Background context: Failure to fuse following anterior cervical discectomy and fusion (ACDF) may result in symptomatic pseudoarthrosis. Traditional diagnosis involves computerized tomography to detect bridging bone and/or flexion-extension radiographs to assess whether segmental motion is above specific thresholds; however, there are currently no well-validated diagnostic tests. We propose a biomechanically rational approach to achieve a reliable diagnostic test for pseudoarthrosis.
Purpose: Develop and test a biomechanically based approach to the diagnosis of pseudoarthrosis.
Study design: Literature review, development of theory, re-analysis of a previously published study with surgical exploration as the gold-standard, and retrospective analysis of pooled studies to understand time to fusion.

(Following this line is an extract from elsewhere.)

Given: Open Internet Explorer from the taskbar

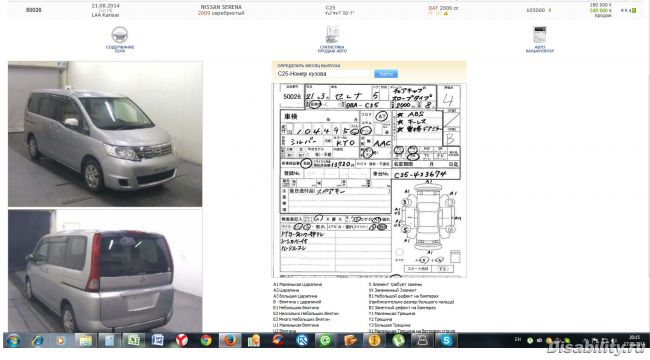Looking at the screenshot, I should click(x=38, y=341).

Methods: Fully automated methods were used to measure disc space strains (change in disc space height divided by initial height). Measurement error combined with the reported failure strain of trabecular bone led to a proposed strain threshold for diagnosis of pseudoarthrosis following ACDF. We reanalyzed previously reported flexion-extension radiographs for asymptomatic volunteers to assess whether flexion-extension radiographs, in the absence of fusion surgery, can be expected to provide sufficient stress on motion segments to allow for reliable strain-based fusion assessment. The sensitivity and specificity of strain- and rotation-based pseudoarthrosis diagnosis were assessed by reanalysis of previously reported post-ACDF flexion-extension radiographs, where intraoperative fusion assessments were also available. Finally, we assessed changes in strain over time using 9,869 flexion-extension radiographs obtained 6 weeks to 84 months post-ACDF surgery from 1,369 patients.

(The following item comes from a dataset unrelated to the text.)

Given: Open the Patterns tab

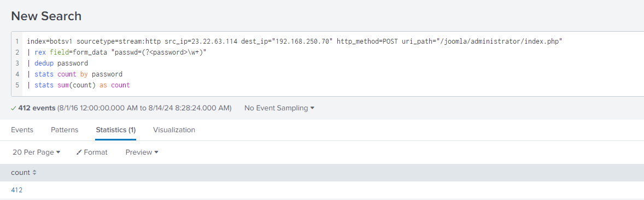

Results: The estimated error in automated measurement of disc space strain from radiographs was approximately 3%, and the reported failure strain of bridging bone was less than 2.5%. On that basis, we propose a 5% strain threshold for pseudoarthrosis diagnosis. Reanalysis of a study in which intraoperative fusion assessments were available revealed 67% sensitivity and 82% specificity for strain-based diagnosis of pseudoarthrosis, which was comparable to rotation-based diagnosis. Analysis of post-ACDF flexion-extension radiographs revealed rapid strain reduction for up to 24 months, followed by a slower decrease for up to 84 months. When rotation is less than 2 degrees, the strain-based diagnosis differed from the rotation-based diagnosis in approximately 14% of the cases.
Conclusions: We propose steps for standardizing diagnosis of pseudoarthrosis based on the failure strain of bone, measurement error, and retrospective data. These steps include obtaining high-quality flexion-extension studies, the application of proposed diagnostic thresholds, and the use of image stabilization for conclusive diagnosis, when motion is near thresholds. The necessity for an accurate diagnosis with minimal radiation exposure underscores the need for further optimization and standardization in diagnosing pseudoarthrosis following ACDF surgery.

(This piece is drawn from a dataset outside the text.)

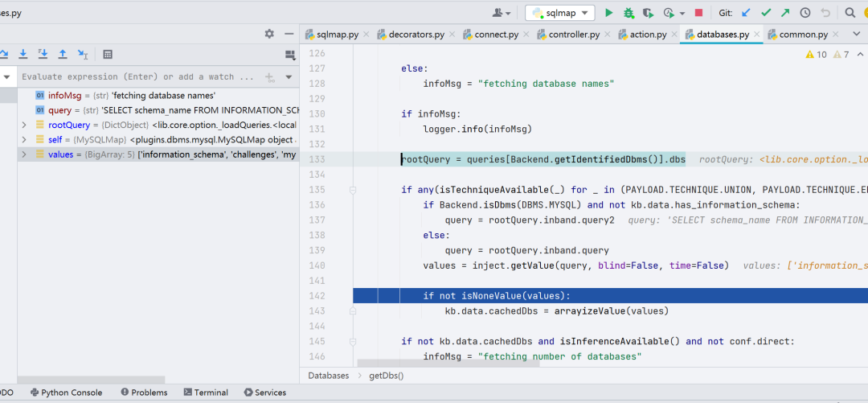Open debugger settings gear icon
The image size is (868, 403).
tap(269, 34)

Clinical significance: In a symptomatic postspine fusion patient, it is important to diagnose or rule-out pseudoarthrosis. There are currently no well-validated diagnostic tests for this condition. Incorporating strain-based intervertebral motion analysis into the diagnosis could lead to a standardized and validated test for detecting spine pseudoarthrosis.
Keywords: Biomechanical; Cervical spine; Diagnosis; Fusion; Pseudoarthrosis; Strain.